◆ Exercise prompt
Extract the lines of the material from the line with "Where should I click to: Click the empty" up to and including the line with "click(x=652, y=411)", reproducing them verbatim. Leave the pictures out.
*** Record list ***
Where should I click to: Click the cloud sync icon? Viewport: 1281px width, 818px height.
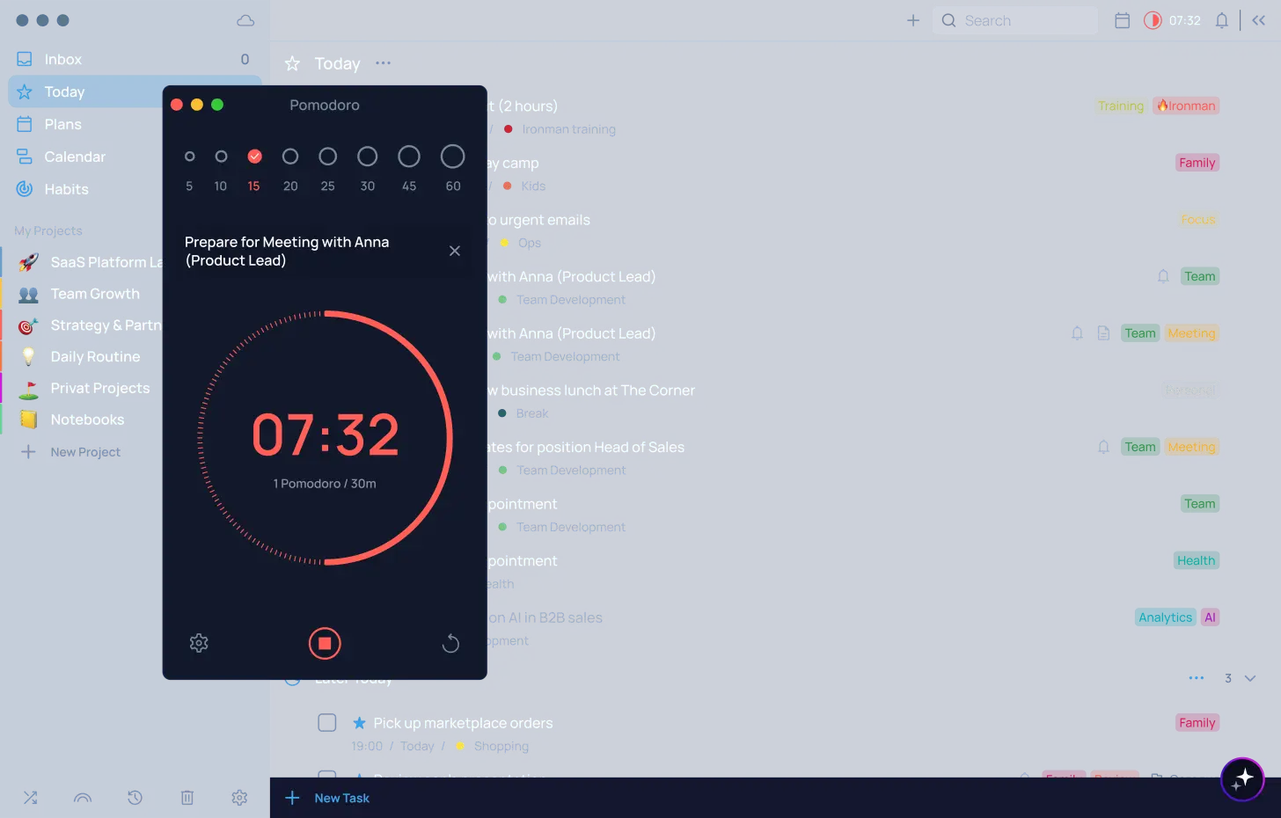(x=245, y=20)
***
*** Record list ***
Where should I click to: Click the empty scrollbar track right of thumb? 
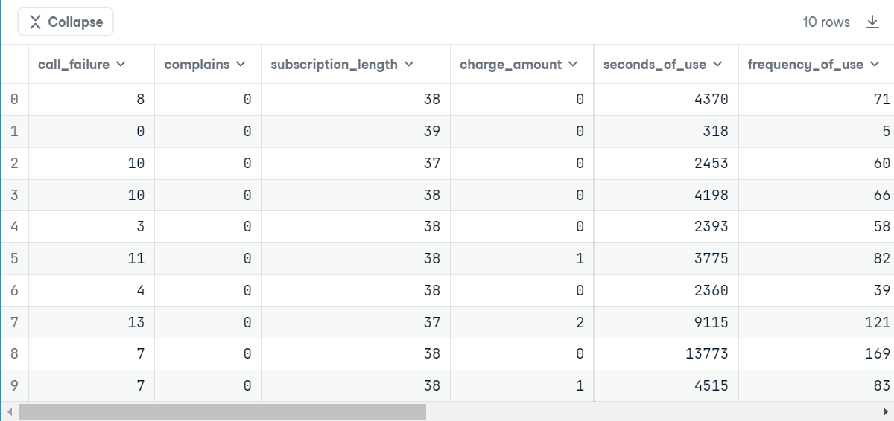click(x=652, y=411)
***
*** Record list ***
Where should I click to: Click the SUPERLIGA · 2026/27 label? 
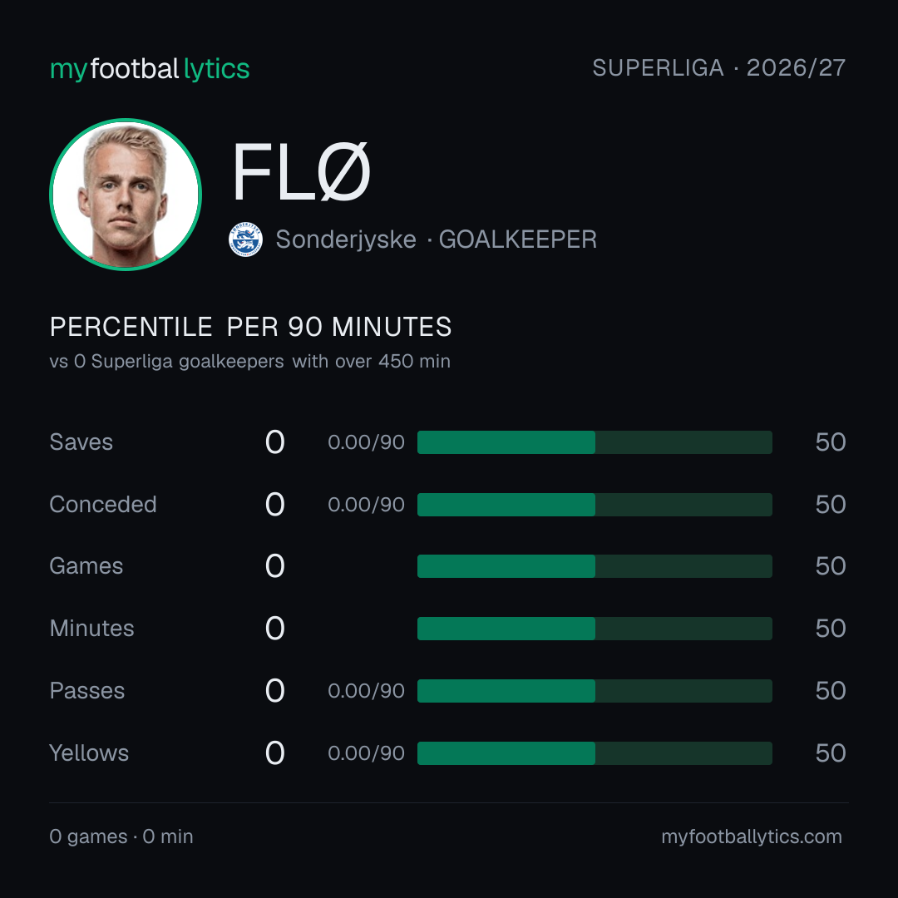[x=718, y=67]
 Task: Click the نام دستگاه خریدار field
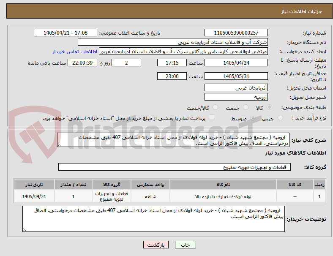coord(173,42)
***
◆ Written response
Where should I click to: Click the empty scrollbar track right of thumb? 
click(x=652, y=411)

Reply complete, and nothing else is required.